Monday, 3 April 2017

Navient Claims It’s Under No Obligation To Help Student Loan Borrowers

Navient, the largest student loan servicer in the country, is here to simply collect your monthly education loan payments, not help you find ways to more easily afford those payments. 

At least that’s the crux of Navient’s latest filing [PDF] to dismiss a federal lawsuit that accused the company of allegedly cheating borrowers out of repayment rights.

“There is no expectation that the servicer will act in the interest of the consumers,” Navient said in the March 24 filing, adding that courts routinely agree that servicers and lenders “do not owe borrowers any specific fiduciary duties based upon their servicer/borrower relationship.”

This icy argument, notes Bloomberg, is very different from the warm, borrower-friendly sentiment the company (formerly part of Sallie Mae) and its CEO Jack Remondi have long professed publicly.

In fact, in a blog post published just two weeks ago, Remondi talked up Navient’s desire to aid borrowers in getting out of debt.

“At Navient, our priority is to help each of our 12 million customers successfully manage their loans in a way that works for their individual circumstances,” wrote the CEO.

But in last week’s filing, Navient claimed that it simply isn’t being paid enough by the Department of Education to provide such thorough services to borrowers.

The CFPB, along with the attorneys general of Illinois and Washington, sued [PDF] Navient for allegedly cheating borrowers out of repayment rights back in January.

The lawsuit alleges that for years Navient engaged in a series of illegal and deceptive practices, including providing borrowers with incorrect information, processing payments erroneously, and failing to address customers’ complaints.

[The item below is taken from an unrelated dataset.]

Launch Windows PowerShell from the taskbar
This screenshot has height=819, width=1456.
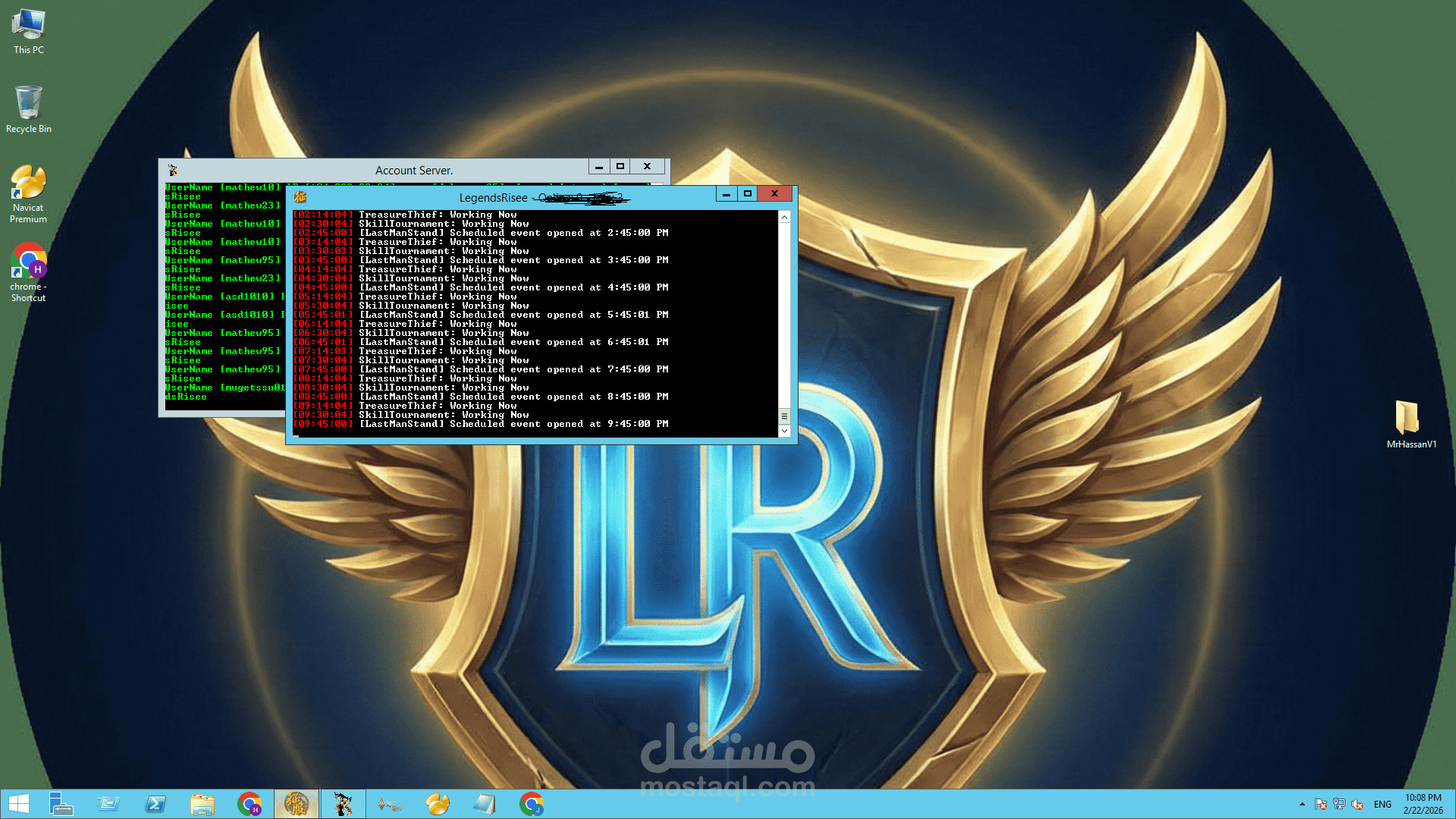point(155,804)
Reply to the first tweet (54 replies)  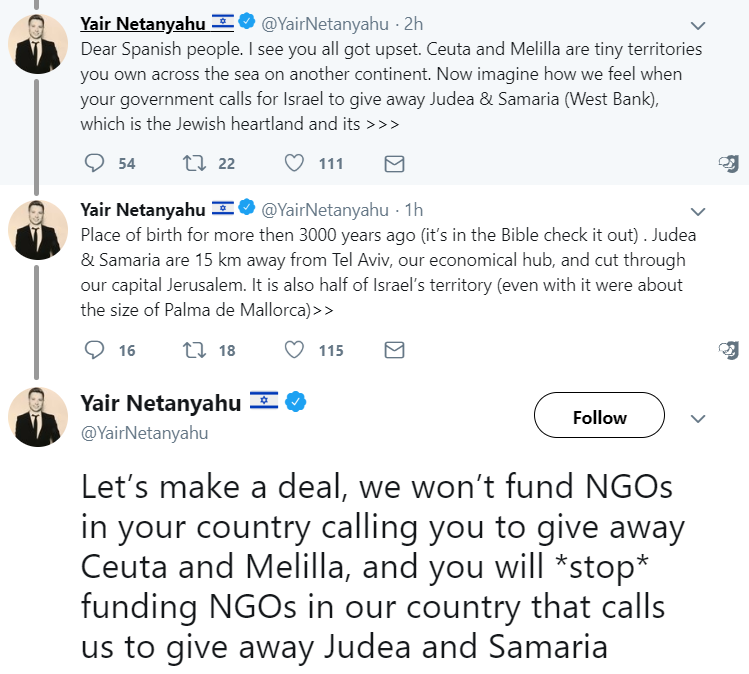click(95, 163)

According to Navient, borrowers could not reasonably rely on Navient to counsel them into alternative payment plans because it simply wasn’t the law.

The company argues that there is no legal basis to prove that there is more than an “arm’s-length relationship” between the servicer and borrowers.

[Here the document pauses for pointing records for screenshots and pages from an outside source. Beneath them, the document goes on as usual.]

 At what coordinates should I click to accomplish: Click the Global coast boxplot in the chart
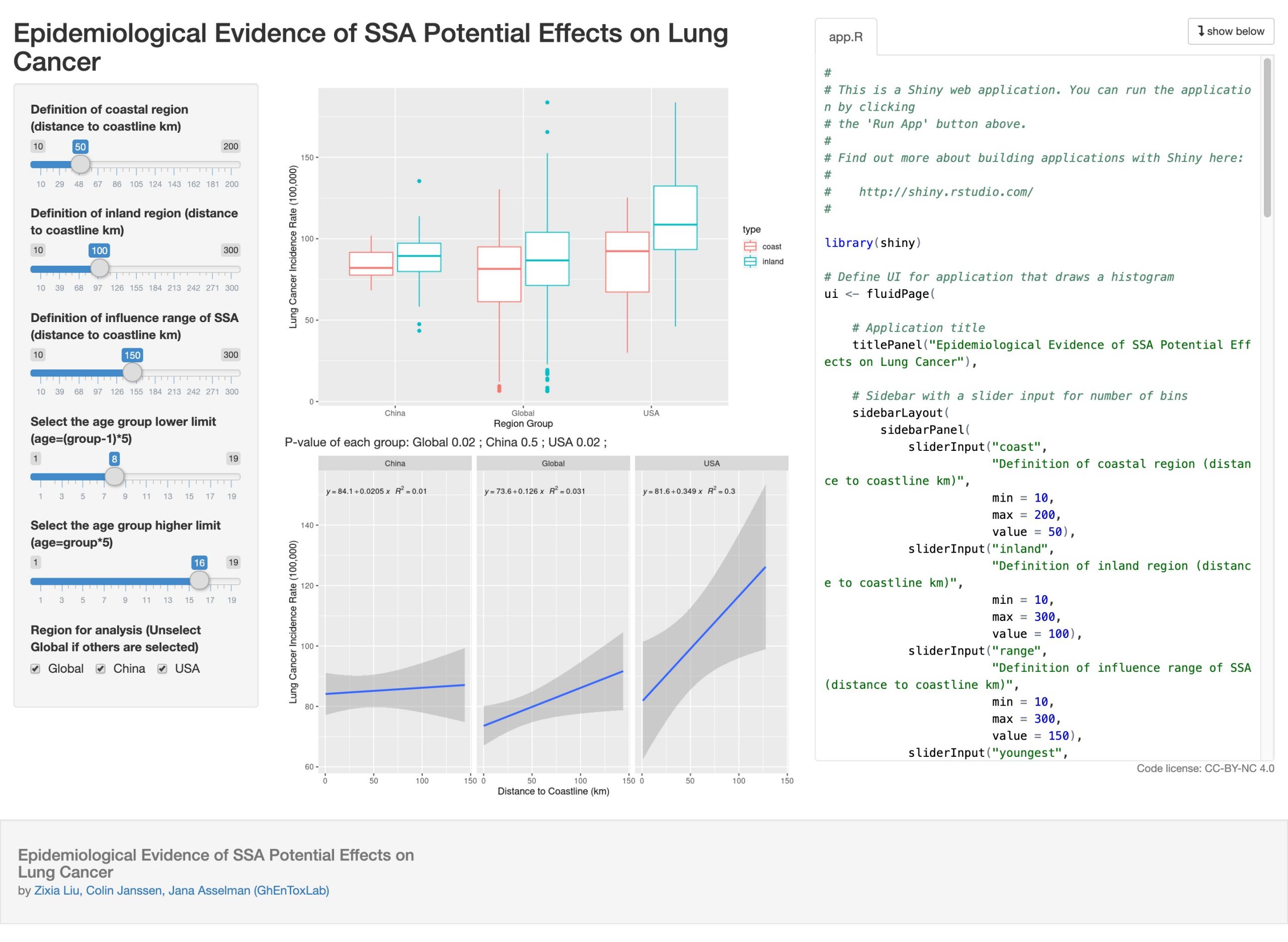pyautogui.click(x=499, y=274)
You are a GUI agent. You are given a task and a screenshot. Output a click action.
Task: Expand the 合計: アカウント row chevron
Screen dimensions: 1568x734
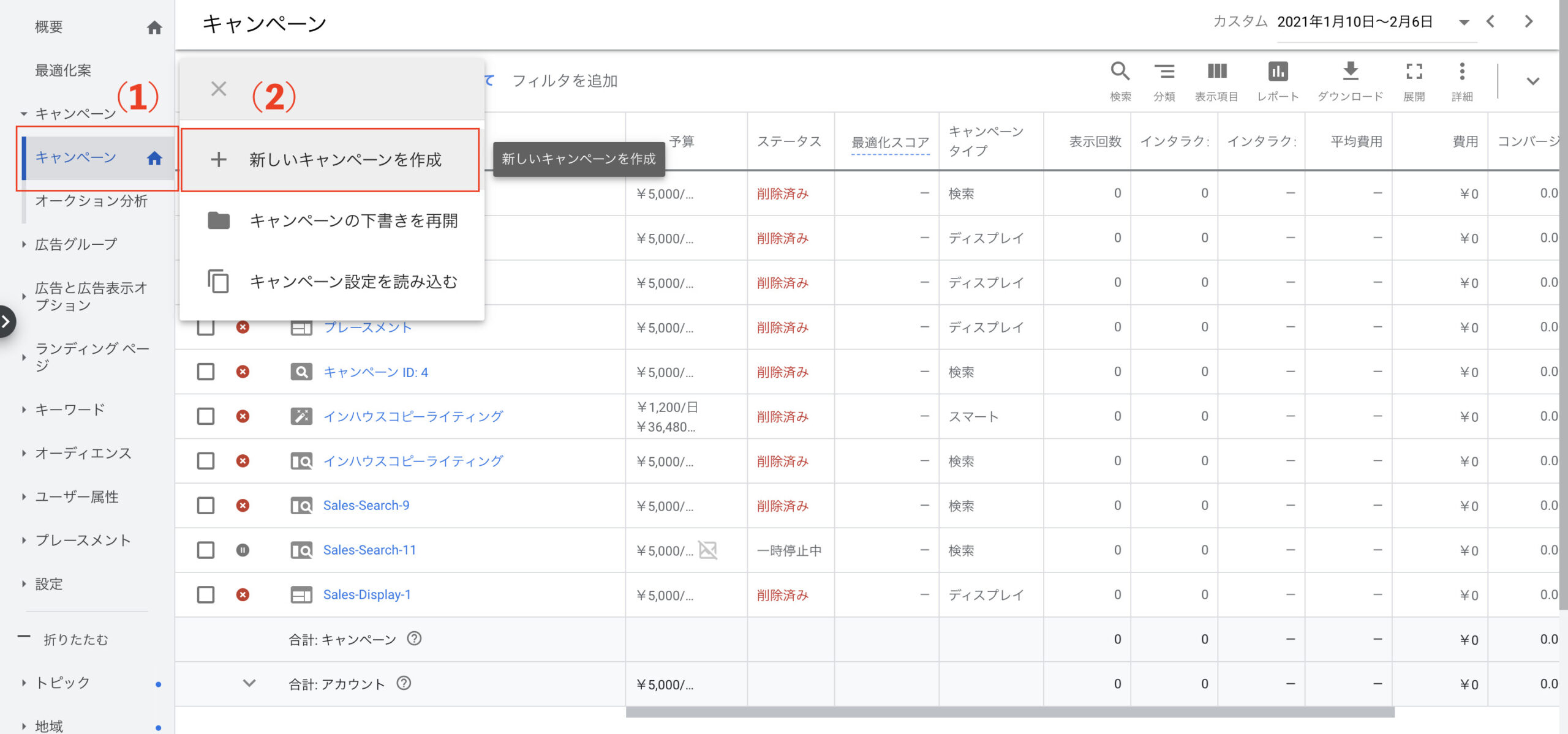click(249, 683)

For example, the CFPB points to four statements on Navient’s website that allegedly show borrowers can rely on the company to act in their interests, including that the servicer would “work with” borrowers or “help” them find an affordable repayment option.

Navient claims that these statements — which reached millions of borrowers — do not create a fiduciary-type relationship or obligation.

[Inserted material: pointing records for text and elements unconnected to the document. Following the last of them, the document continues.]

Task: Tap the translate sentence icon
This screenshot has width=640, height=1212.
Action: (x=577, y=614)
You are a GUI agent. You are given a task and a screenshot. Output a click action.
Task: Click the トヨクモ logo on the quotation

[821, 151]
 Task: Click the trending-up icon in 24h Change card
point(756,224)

Additionally, even if the statement had been made to individual borrowers, Navient argues, general pronouncements by a lender or servicer to borrowers that “we can work with you” or “help” do not create a fiduciary relationship.

“If such statements were enough, virtually every lender and loan servicer would be transformed into a fiduciary, which is not the law,” Navient states.

Consumer advocates quickly took issue with Navient’s filing, saying it ranks amongst the most appealing statements they’ve heard.

“What this means for the Education Department is that it needs to fire Navient,” David Bergeron, former deputy assistant secretary of Education and director of the Office of Postsecondary Education at Dept. of Education.

Rohit Chopra, the former assistant director and student loan ombudsman at the CFPB, tells Bloomberg that he’s never heard a loan servicer argue it wasn’t their obligation to provide borrowers with options.

“When consumers call their servicers, they’re not expecting them to withhold information,” Chopra said.